● **DATA PROVIDED**:
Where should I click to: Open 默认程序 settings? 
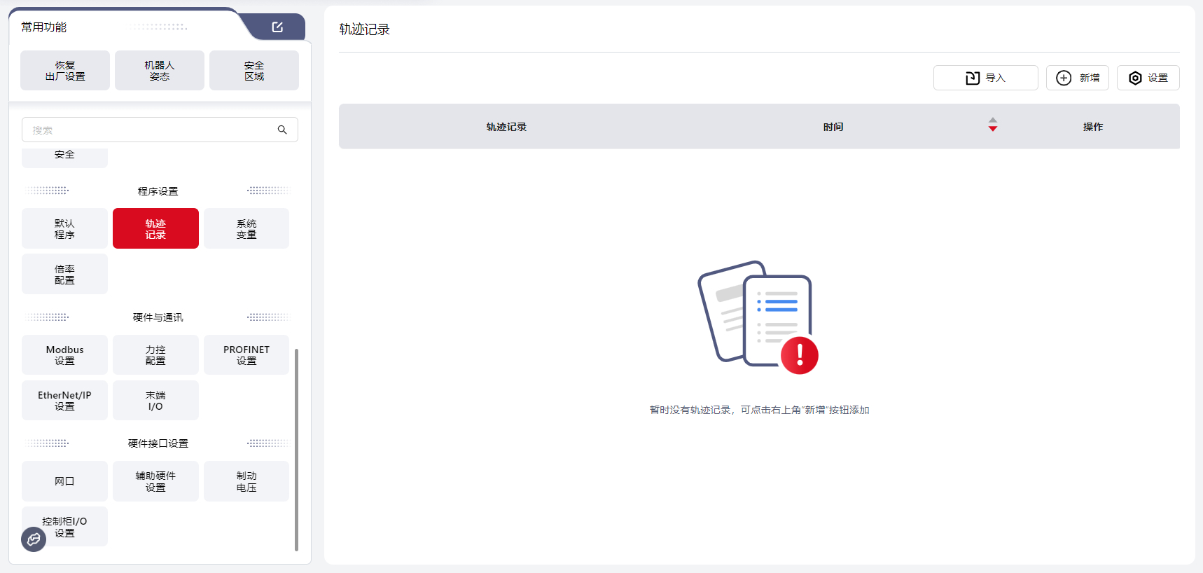[x=64, y=228]
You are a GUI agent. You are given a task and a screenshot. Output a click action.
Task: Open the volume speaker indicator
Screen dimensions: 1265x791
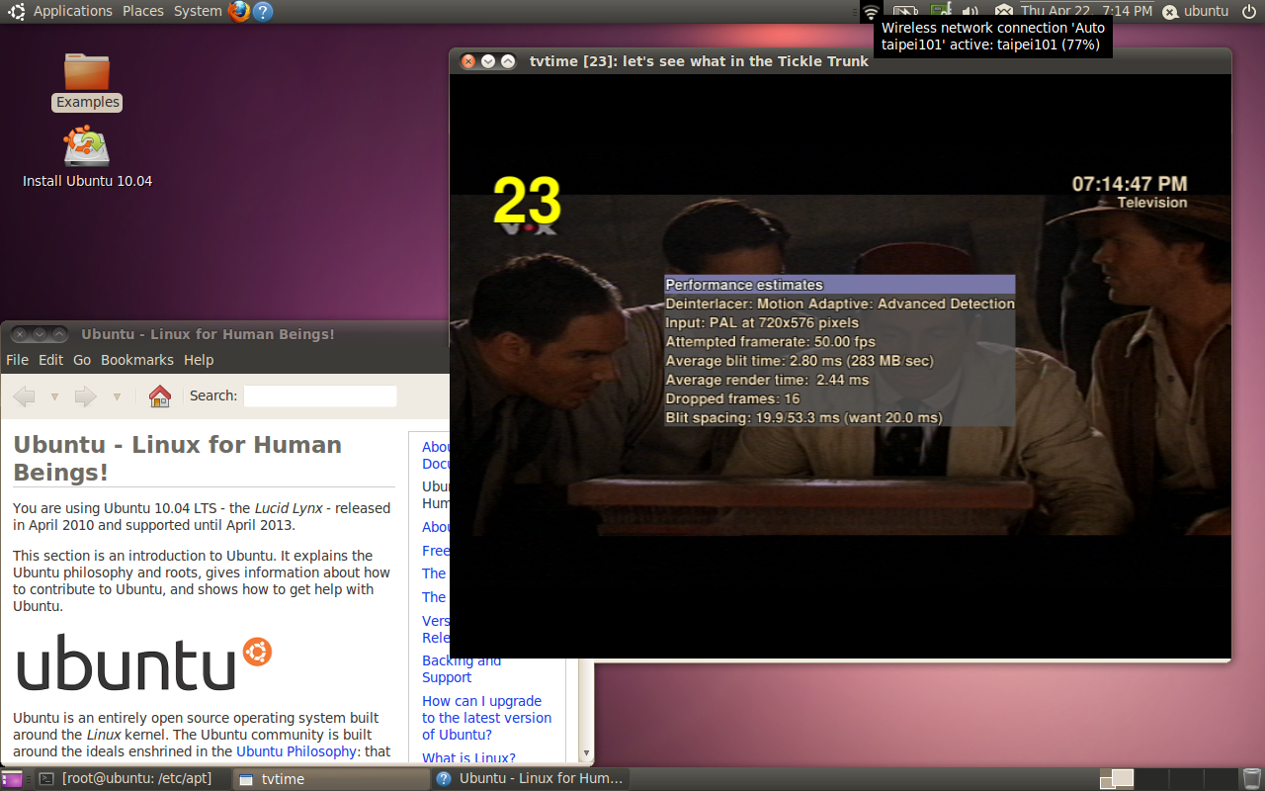(970, 11)
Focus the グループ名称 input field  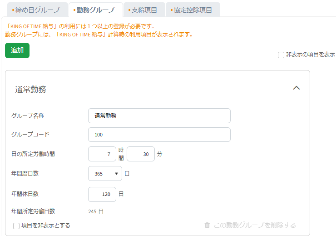tap(159, 115)
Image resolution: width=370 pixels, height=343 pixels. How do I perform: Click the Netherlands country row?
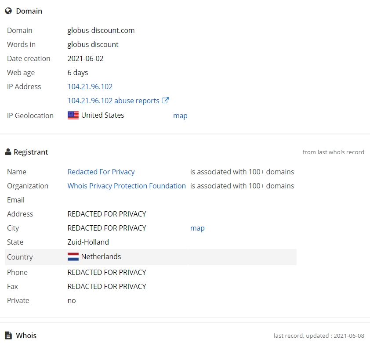[x=151, y=257]
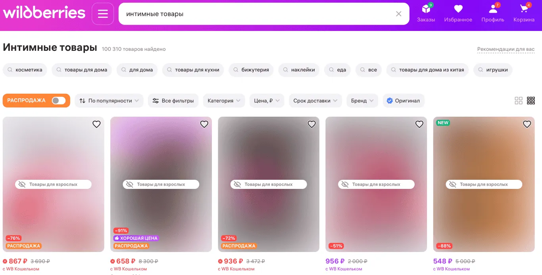Select the косметика suggestion chip

[x=25, y=70]
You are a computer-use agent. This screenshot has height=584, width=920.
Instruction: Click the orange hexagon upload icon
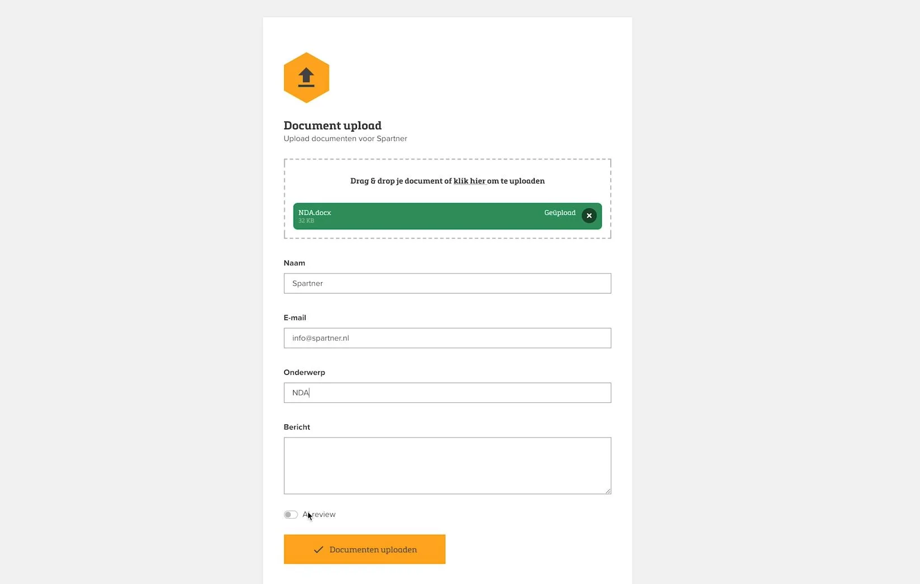click(306, 78)
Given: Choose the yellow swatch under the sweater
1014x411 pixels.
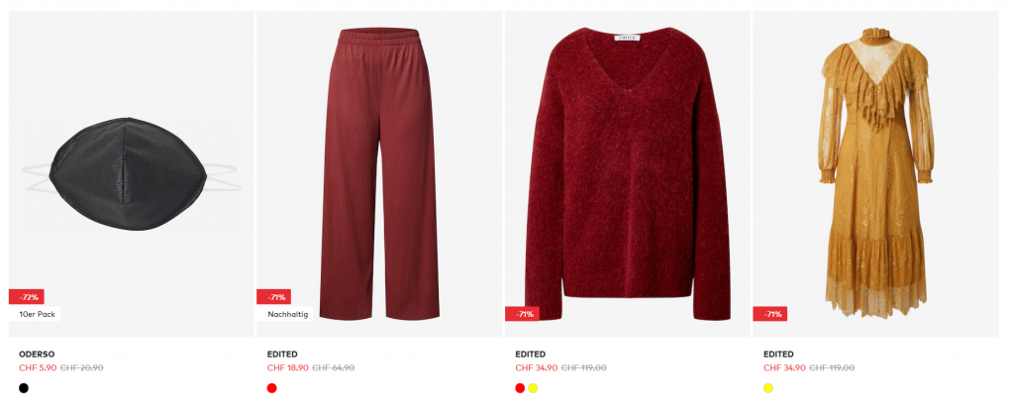Looking at the screenshot, I should pyautogui.click(x=533, y=388).
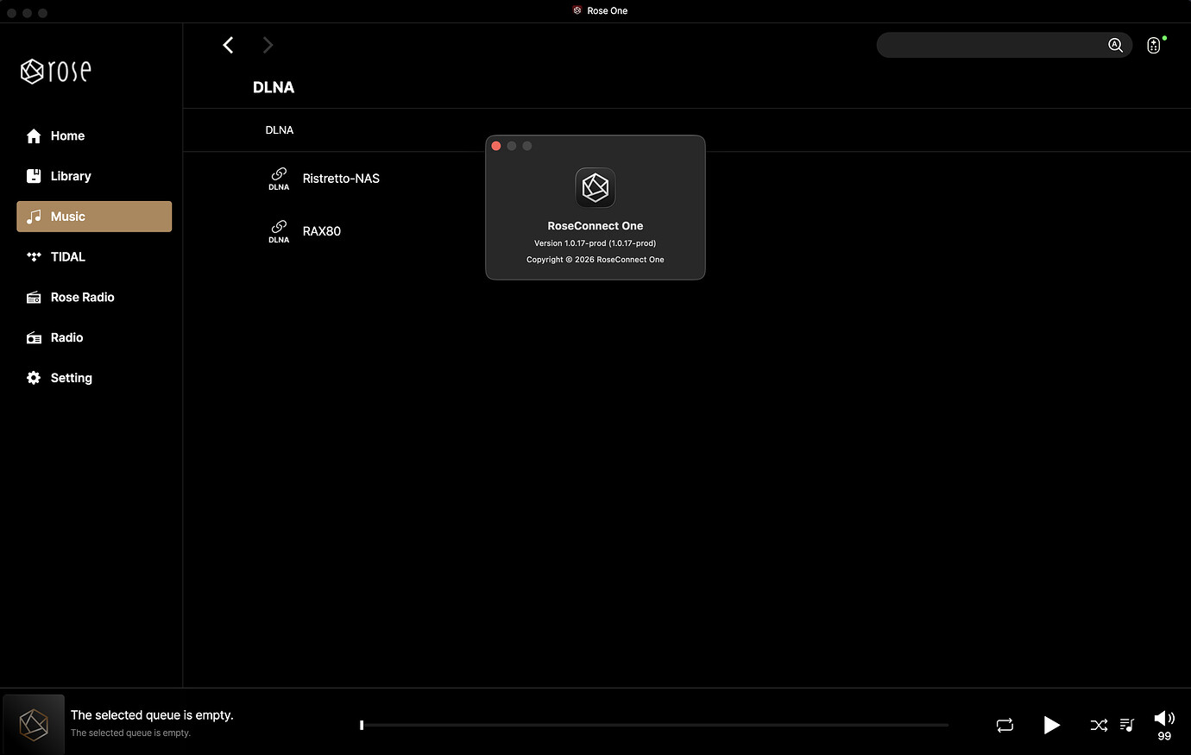Enable shuffle playback
This screenshot has height=755, width=1191.
[x=1099, y=726]
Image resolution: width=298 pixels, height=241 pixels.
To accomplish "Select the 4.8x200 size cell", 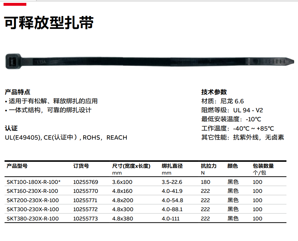I will click(122, 200).

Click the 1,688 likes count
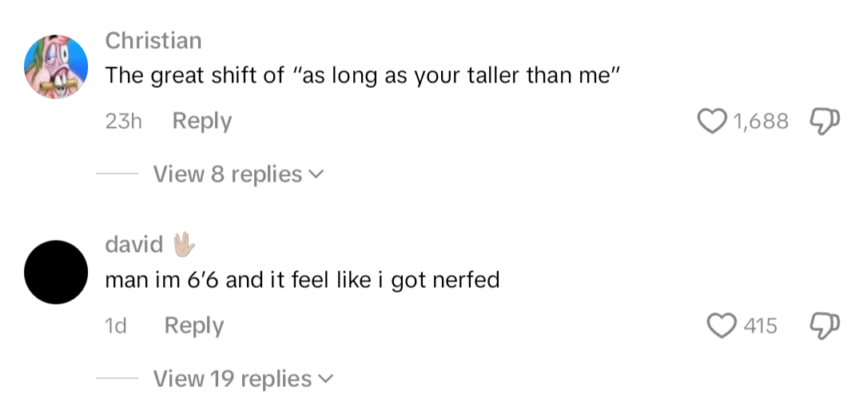(760, 122)
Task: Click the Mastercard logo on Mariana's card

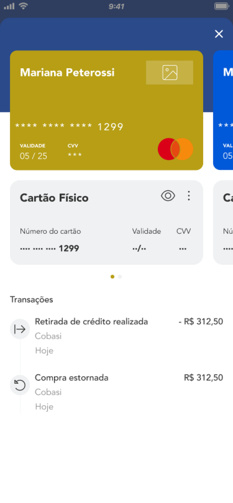Action: tap(175, 149)
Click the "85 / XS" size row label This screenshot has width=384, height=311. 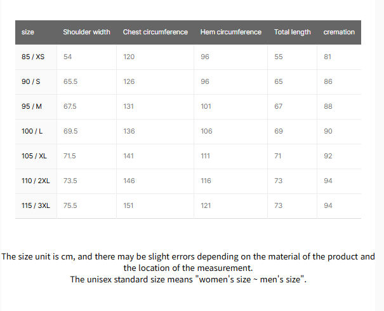34,57
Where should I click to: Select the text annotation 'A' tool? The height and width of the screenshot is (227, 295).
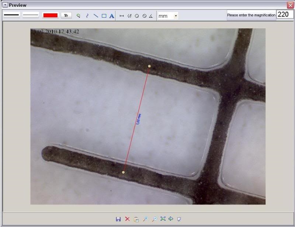click(x=112, y=16)
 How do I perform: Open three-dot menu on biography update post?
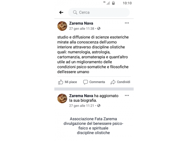127,95
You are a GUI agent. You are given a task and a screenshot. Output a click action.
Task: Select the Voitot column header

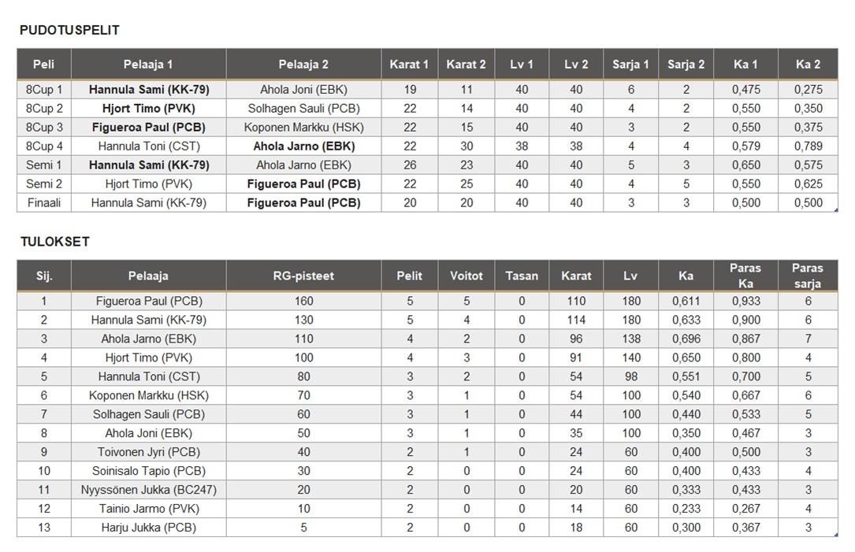click(x=466, y=276)
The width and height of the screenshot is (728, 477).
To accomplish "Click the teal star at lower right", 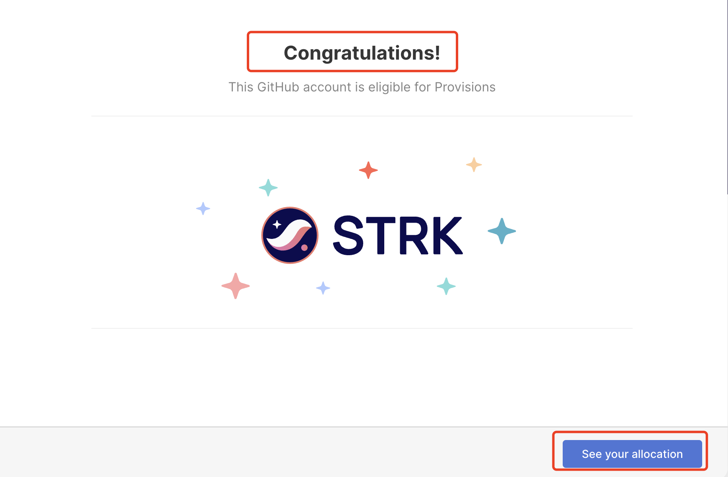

● **WORK ORDER**: There should be an exact restatement of the lines from the line with "Where should I click to: Select" through the last line of the entries above, and no pictures in it.

● **EXERCISE RESPONSE**:
Where should I click to: Select the text annotation 'A' tool? The height and width of the screenshot is (227, 295).
click(x=112, y=16)
 How do I perform: Open three-dot menu on biography update post?
127,95
You are a GUI agent. You are given a task and a screenshot. Output a click action.
Task: Select the Voitot column header

click(x=466, y=276)
The width and height of the screenshot is (728, 477).
To accomplish "Click the teal star at lower right", 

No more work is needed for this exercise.